19 December 2009
Dreams & Animals
From Salon ...
You've said before that your dream life is very important to you.
HARRISON: It's not been vivid for years, because I'm not having a nervous breakdown. That's when you get these really vivid electric dreams that are probably in their own way your subconscious trying to save your sorry ass. If only we paid as close attention to our dreams since the Pleistocene period as we have the global economy for the last 20 years. But the global economy is supposed to be relevant, right? Well, fuck the global economy. Why should we discard a third of our lives? I remember I was quite upset once because I had this dream that people were murdering me in New York. They were pushing me off of this enormous waterfall and at the last moment I flew away, but of course it's very difficult to fly. I landed in a tree and looked down and I was a bird with a bear's body, a bear with a vast wingspan. The bear and the bird is what helped me survive. Of course I live in close contiguity to so many bears at my cabin. We even have some down in Patagonia [Arizona] that come from way over the Oachuca and Patagonia Mountains and down around Sonoita Creek. I like that kind of contiguity. One night I couldn't go to the bar where I go because two bear cubs were playing with my garbage cans and the mother was leaning up against the pump house looking at me, like, "Let my kids play, asshole." [Laughs]
Animals play a major part in your work, and you often note the similarities between the desires of humans and animals. In a very fundamental sense they're not all that different for you, are they?

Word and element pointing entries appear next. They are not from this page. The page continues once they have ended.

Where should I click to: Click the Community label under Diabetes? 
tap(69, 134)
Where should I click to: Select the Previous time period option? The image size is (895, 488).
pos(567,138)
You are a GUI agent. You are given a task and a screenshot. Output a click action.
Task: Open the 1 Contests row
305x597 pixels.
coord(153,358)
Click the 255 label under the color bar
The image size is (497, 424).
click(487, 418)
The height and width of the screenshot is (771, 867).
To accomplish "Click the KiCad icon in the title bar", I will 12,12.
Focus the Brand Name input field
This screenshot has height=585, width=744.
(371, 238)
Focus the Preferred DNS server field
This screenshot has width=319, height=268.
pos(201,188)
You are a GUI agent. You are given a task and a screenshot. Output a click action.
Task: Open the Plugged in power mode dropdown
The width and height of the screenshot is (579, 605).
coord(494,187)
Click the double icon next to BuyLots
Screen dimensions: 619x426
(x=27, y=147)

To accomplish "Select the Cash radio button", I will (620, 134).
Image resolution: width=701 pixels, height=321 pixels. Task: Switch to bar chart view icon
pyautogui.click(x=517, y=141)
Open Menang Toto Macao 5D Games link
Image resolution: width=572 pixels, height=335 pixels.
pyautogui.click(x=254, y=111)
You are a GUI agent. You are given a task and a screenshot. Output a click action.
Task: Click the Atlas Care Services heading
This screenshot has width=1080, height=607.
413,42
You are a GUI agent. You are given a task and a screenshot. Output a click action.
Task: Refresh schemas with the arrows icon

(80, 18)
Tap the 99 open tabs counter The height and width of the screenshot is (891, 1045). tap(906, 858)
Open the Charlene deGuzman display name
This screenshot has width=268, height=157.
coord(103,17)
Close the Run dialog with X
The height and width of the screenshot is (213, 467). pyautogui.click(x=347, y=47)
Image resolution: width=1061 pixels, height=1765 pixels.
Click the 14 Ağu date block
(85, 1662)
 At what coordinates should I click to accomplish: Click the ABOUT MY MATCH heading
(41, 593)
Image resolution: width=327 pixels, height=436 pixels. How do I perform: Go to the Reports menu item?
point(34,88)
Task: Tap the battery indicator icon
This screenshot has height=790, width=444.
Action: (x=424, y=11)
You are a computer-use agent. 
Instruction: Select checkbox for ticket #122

HARRISON: They aren't. Of course, I grew up rural, around animals. I had my eye put out when I was a kid and ran to the woods, and I'm not totally sure I've emerged. [Laughs] This strange Hasidic scholar I know named Neal Claremont, a brilliant young man, said to me one day: "Don't you really think that reality is the accretion of the perceptions of all creatures?" I said, Jesus Christ, that's a monster statement. But of course it's true, and what a marvelous thing to say. I don't think I'm any more important than a dog or a cat. It's become alien to my nature -- that sort of self-importance that is so egregious in this fucking pop stand. I could do my imitation of an important novelist entering Elaine's, but why? There's no bigger trip than self-importance -- to blind you, to decrease the energy of your art. So the animals come in there -- whether horses, dogs, cats, bears, birds -- to help keep you ordinary. You know, in terms of the history of language, the first Chinese ideograms were really imitations of animal tracks. I like that. I like to hike after a good rain because every track is fresh and I always have Olaus Murie's "Field Guide to Animal Tracks" with me. The tracks speak their own language. They reveal everything that happened -- what crossed here, what went that way. But we don't know about that any more. We've become more dislocated and urban. Most people who eat beef and pork and chicken now have never known a cow or pig. They've never held a pig in their arms or chased a rooster.